===== Data supplied

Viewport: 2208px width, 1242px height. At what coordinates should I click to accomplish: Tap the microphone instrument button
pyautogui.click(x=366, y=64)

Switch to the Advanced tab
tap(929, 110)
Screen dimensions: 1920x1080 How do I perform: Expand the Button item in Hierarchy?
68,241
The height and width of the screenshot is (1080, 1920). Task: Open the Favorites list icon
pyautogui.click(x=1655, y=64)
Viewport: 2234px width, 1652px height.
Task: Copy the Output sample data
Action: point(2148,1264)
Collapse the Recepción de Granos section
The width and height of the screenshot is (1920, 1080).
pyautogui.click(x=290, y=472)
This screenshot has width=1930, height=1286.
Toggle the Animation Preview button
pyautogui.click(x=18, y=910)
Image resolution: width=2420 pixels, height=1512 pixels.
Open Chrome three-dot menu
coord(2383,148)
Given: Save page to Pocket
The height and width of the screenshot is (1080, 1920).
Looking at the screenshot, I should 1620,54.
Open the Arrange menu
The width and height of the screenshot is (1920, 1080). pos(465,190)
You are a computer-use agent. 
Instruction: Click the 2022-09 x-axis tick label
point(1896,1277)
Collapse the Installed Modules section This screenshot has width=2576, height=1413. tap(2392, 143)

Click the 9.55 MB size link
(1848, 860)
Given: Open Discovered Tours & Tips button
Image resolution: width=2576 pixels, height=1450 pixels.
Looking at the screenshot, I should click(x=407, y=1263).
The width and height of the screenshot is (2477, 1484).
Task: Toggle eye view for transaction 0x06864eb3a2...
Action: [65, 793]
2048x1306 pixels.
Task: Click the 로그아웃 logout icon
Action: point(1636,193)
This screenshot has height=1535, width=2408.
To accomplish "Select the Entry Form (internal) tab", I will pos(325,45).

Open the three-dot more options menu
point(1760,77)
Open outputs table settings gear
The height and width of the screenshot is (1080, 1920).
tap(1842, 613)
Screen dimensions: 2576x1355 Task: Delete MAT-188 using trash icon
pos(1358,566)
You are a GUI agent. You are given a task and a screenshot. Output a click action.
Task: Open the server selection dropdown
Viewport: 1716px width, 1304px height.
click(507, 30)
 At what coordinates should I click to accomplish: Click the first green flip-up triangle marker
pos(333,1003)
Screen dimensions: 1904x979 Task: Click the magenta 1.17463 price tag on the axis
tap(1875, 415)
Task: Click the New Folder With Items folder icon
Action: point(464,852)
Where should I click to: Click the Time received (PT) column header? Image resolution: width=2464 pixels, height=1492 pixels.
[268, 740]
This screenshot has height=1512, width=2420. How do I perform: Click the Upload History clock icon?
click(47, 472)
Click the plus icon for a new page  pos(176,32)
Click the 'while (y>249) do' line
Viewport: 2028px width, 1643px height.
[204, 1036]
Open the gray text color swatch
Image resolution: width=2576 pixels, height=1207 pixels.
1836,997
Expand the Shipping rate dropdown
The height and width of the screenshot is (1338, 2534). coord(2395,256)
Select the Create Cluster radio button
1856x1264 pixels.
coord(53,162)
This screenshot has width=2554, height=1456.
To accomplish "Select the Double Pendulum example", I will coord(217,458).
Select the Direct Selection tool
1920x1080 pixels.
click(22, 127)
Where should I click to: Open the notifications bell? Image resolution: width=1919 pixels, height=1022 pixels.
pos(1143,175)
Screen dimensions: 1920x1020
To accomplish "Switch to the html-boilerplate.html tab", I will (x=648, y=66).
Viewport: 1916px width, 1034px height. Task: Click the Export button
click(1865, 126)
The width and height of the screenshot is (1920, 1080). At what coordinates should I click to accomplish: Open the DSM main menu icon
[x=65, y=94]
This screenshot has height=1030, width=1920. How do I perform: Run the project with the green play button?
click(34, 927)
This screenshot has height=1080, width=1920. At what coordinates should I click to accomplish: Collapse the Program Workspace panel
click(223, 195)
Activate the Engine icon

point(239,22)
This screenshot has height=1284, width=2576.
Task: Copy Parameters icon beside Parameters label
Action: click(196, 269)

==========

■ Work required:
Print the records verbatim, stopping after the "Given: Save page to Pocket" line.

■ Expected answer:
Viewport: 2208px width, 1242px height. At what coordinates should I click to accomplish: Tap the microphone instrument button
pyautogui.click(x=366, y=64)

Switch to the Advanced tab
tap(929, 110)
Screen dimensions: 1920x1080 How do I perform: Expand the Button item in Hierarchy?
68,241
The height and width of the screenshot is (1080, 1920). Task: Open the Favorites list icon
pyautogui.click(x=1655, y=64)
Viewport: 2234px width, 1652px height.
Task: Copy the Output sample data
Action: point(2148,1264)
Collapse the Recepción de Granos section
The width and height of the screenshot is (1920, 1080).
pyautogui.click(x=290, y=472)
This screenshot has width=1930, height=1286.
Toggle the Animation Preview button
pyautogui.click(x=18, y=910)
Image resolution: width=2420 pixels, height=1512 pixels.
Open Chrome three-dot menu
coord(2383,148)
Given: Save page to Pocket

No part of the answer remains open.